The collapse of Australian manufacturing recently showed its tragic human face with the decision by Pacific Brands to slash its Australian production facilities. Someone like Keating, with his Churchillian sense of imagination and risk-taking can help us all deal with these on-going economic and social pressures.

I feel for the workers of Pacific Brands; the best years of my mother’s life were squandered in textile sweatshops for little reward. However, union hotheads need to remember that it was Gough Whitlam who reduced tariffs by 25 percent in 1972, setting off an inevitable decline in this most vulnerable of industries.

As an editorial in The Australian pointed out this week, Bob Hawke squandered $89 million to prop up an ailing manufacturing concern in 1989  only to see the precious monies squandered. 

If  Barack Obama can tap former US Federal Reserve Chief , Paul Volcker, now in his eighties, on the shoulder to help rebuild the American economy, Kevin Rudd should embrace Keating in a serious capacity because if you took the best parts of Wayne Swan, Craig Emerson, and Lindsay Tanner, you’d still only have half of the brilliance and knowledge of Keating (if that).

‘President’ Rudd and ‘Prime Minister’ Gillard can’t do on their own.
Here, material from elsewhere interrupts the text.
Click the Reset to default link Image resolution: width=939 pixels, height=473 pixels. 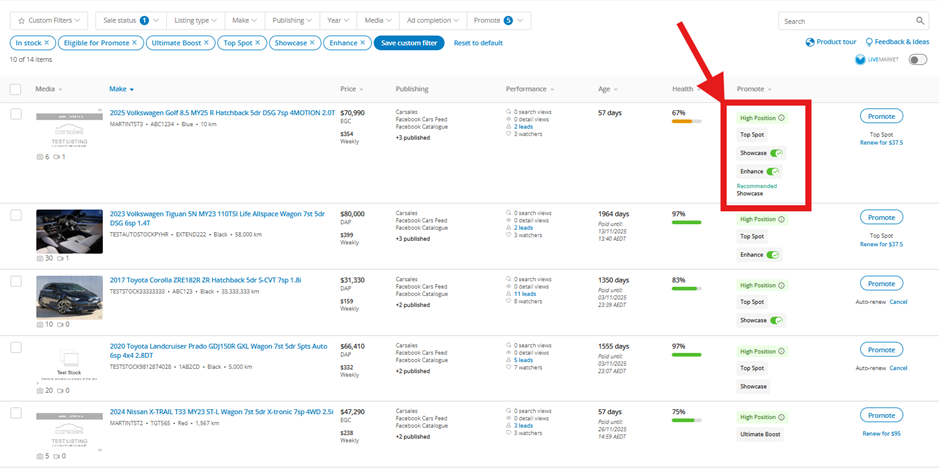click(478, 43)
Keating is in the intellectual prime of his life and his talents should be actively sought. Keating: The Musical was fun but now’s the time to get serious.

One person who is getting serious is the South Australian Independent Senator, Nick Xenophon.
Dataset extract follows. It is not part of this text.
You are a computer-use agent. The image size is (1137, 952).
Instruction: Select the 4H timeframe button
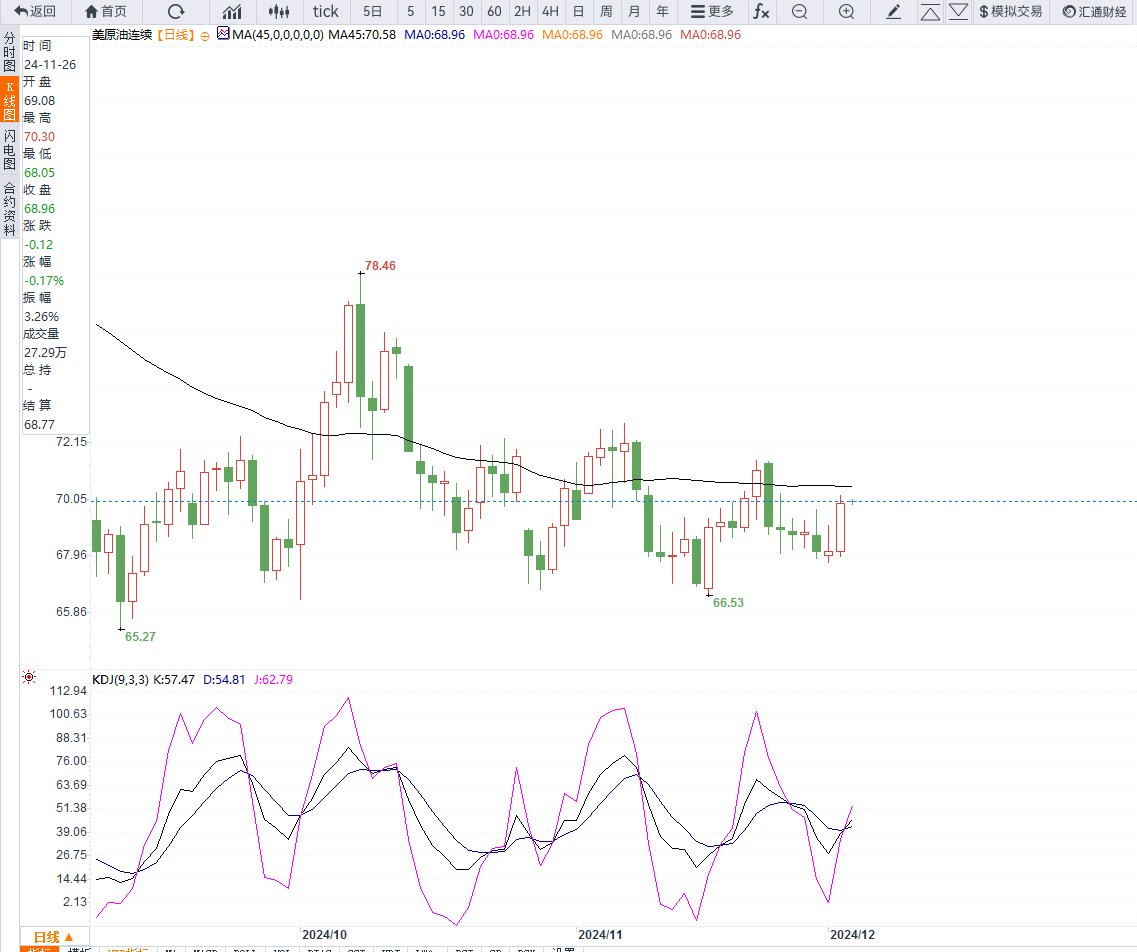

An active person in Adelaide’s Greek community, Xenophon has been wrongly depicted as a one issue politician, in his case that of an anti-gambling crusader.
Xenophon takes an ancient Athenian seriousness to his democratic vocation and he has recently made a rightful mockery of Keating’s “house of swill” jibe.  With Lake Eyre seeing water for the first time in eons, Xenophon actually has a responsible environmental outlook with regards to enhancing the precarious livelihood of the Murray-Darling Basin.   

As the Ancient Greeks noted, “men were not made for safe havens”, and Senator Xenophon’s attempt to tie in a caveat to the Rudd stimulus package is courageous and legitimate. 
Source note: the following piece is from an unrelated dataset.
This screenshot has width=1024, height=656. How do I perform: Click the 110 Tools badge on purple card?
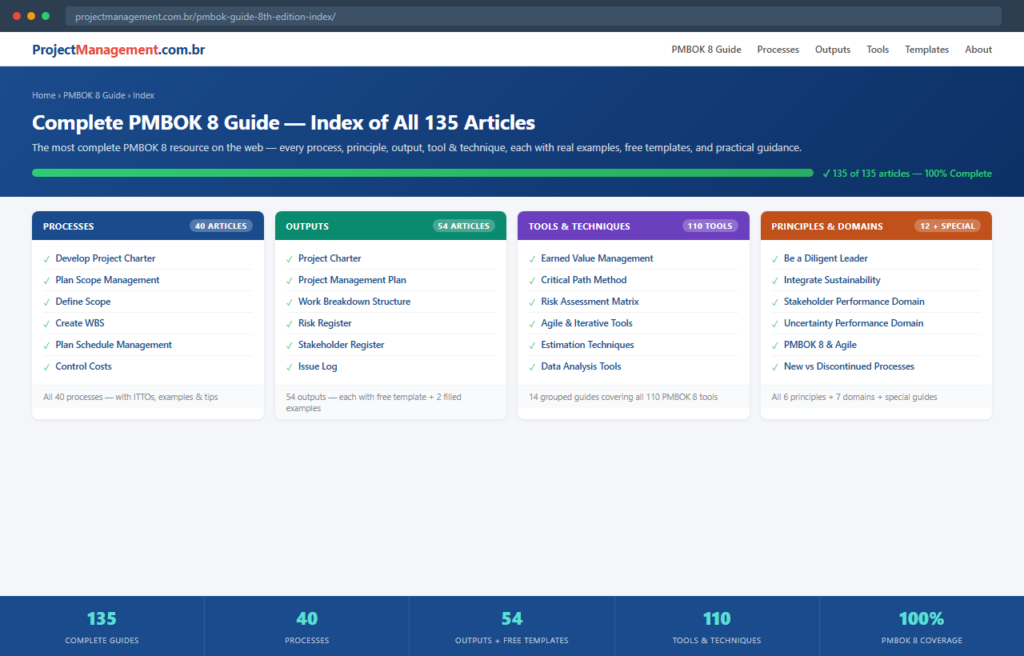pyautogui.click(x=710, y=226)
One recalls that it was a young Senator John F Kennedy who once wrote a Pulitzer Prize – winning book called Profiles In Courage and Xenophon is living up to that moniker. Senator Xenophon is an erudite man and if he can tap into the vision first expressed by Barry Jones in Sleepers, Wake!, new solutions will emerge to the problems strangling the old politics currently setting Australia back.

If John F Kennedy was able to choose a Republican banker, Douglas Dillon, as his Treasury Secretary, then Rudd and Gillard must start looking for answers outside of their very insular Caucus room.

Rudd and Gilllard would be best advised to treat the likes of Xenophon seriously.  After all, the current Federal ALP Cabinet is clearly the weakest talent-wise, since the two Whitlam ministries of 1972 and 1974

Nick Xenophon is to be applauded, as is Bob Brown, for making the Senate a house of review once more, and not just a retirement home for lazy politicians.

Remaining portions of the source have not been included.